/ 2008-2016

Claude Gautier intervient au séminaire du Labex COMOD, sur le thème : "La figure de l’individu dans la philosophie morale de Smith : une émancipation libérale ?"

12 juin 2013, de 16h à 18h30, en salle F106, ENS de Lyon (site Descartes)

Intervention

  • Claude Gautier, professeur de Philosophie Politique à l’ENS de Lyon, UMR 5206.

Il s’agira de faire une présentation critique de l’une des hypothèses portant sur la « naissance de l’individualisme libéral  ». En France, Louis Dumont [1911-1998], anthropologue et élève de M. Mauss, a proposé, dans les années 70, du point de vue de l’histoire de la pensée politique, une interprétation possible des conditions d’émergence d’une telle représentation individualiste de la société. C’est cette approche, de loin la plus aboutie et la plus nuancée, que nous entendons discuter.

Nous reviendrons d’abord sur la méthode anthropologique qui permet de construire le dispositif d’un « regard inversé », dispositif à partir duquel L. Dumont établit les grandes oppositions structurant son récit historique de la naissance de l’individualisme [Homo Æqualis, 1977 ; Essais sur l’individualisme, 1983].

Il sera alors possible de décrire la manière d’envisager la filiation supposée entre John Locke et Adam Smith. Cette filiation, pour L. Dumont, doit permettre de comprendre en quels termes et en quel sens se trouve importée dans l’espace des échanges marchands une conception substantielle de l’individu propriétaire de ses œuvres.
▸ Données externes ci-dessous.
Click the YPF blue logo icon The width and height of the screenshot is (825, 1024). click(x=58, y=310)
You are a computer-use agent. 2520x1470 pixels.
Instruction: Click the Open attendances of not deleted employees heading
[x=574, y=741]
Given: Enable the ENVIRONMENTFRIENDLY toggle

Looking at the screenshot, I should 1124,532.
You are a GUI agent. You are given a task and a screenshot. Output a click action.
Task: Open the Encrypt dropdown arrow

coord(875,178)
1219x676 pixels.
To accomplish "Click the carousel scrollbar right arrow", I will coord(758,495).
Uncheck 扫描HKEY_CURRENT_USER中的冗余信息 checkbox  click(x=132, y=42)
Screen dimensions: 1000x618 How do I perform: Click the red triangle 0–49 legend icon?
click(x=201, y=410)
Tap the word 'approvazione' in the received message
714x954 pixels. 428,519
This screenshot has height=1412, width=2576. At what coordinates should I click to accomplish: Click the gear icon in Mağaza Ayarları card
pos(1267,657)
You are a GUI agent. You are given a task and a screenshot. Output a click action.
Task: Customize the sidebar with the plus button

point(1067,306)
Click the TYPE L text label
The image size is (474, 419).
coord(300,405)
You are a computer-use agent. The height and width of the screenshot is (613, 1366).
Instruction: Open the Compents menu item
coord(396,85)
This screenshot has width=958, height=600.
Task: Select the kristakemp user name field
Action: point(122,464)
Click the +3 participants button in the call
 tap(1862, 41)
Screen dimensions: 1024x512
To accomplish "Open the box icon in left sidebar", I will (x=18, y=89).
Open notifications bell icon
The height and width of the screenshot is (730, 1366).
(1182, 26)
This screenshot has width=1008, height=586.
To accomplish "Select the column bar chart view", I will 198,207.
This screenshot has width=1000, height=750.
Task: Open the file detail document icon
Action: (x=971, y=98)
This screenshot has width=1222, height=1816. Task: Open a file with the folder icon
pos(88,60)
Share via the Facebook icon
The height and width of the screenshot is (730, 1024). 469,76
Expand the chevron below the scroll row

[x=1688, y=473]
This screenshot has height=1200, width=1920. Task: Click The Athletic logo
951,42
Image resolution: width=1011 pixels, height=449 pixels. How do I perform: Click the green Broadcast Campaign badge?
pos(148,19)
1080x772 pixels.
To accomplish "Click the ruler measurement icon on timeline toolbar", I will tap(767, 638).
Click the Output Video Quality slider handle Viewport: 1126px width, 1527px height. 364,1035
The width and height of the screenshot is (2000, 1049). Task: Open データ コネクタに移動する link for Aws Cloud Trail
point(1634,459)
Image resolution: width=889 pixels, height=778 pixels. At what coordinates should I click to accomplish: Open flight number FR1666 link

Nous reviendrons enfin sur la nature et la fonction de l’individualisme si souvent imputé à l’auteur de l’Enquête sur la nature et les causes de la richesse des nations [1776]. S’il n’est pas question de remettre en cause le fait de son individualisme, nous montrerons, en revanche, que loin d’être seulement une « étape » dans la marche vers la constitution et l’épanouissement d’une « idéologie économique libérale », il est aussi, et peut-être surtout, l’occasion d’une dramatisation des impasses auxquelles cet individualisme peut conduire s’il se soutient de la réduction pure et simple de la société à l’ordre du « marché ».

Loin d’être le défenseur naïf d’une conception « économiste » de l’ordre social, A. Smith, comme d’autres membres de l’Ecole Historique Ecossaise, aura sans doute été conscient des effets moraux et politiques de la modernisation. Ce qui a souvent été perçu comme une contradiction non résolue entre ses œuvres morale et économique manifesterait plutôt un effort constant pour comprendre certains des problèmes qui vont avec la « civilisation » des sociétés modernes.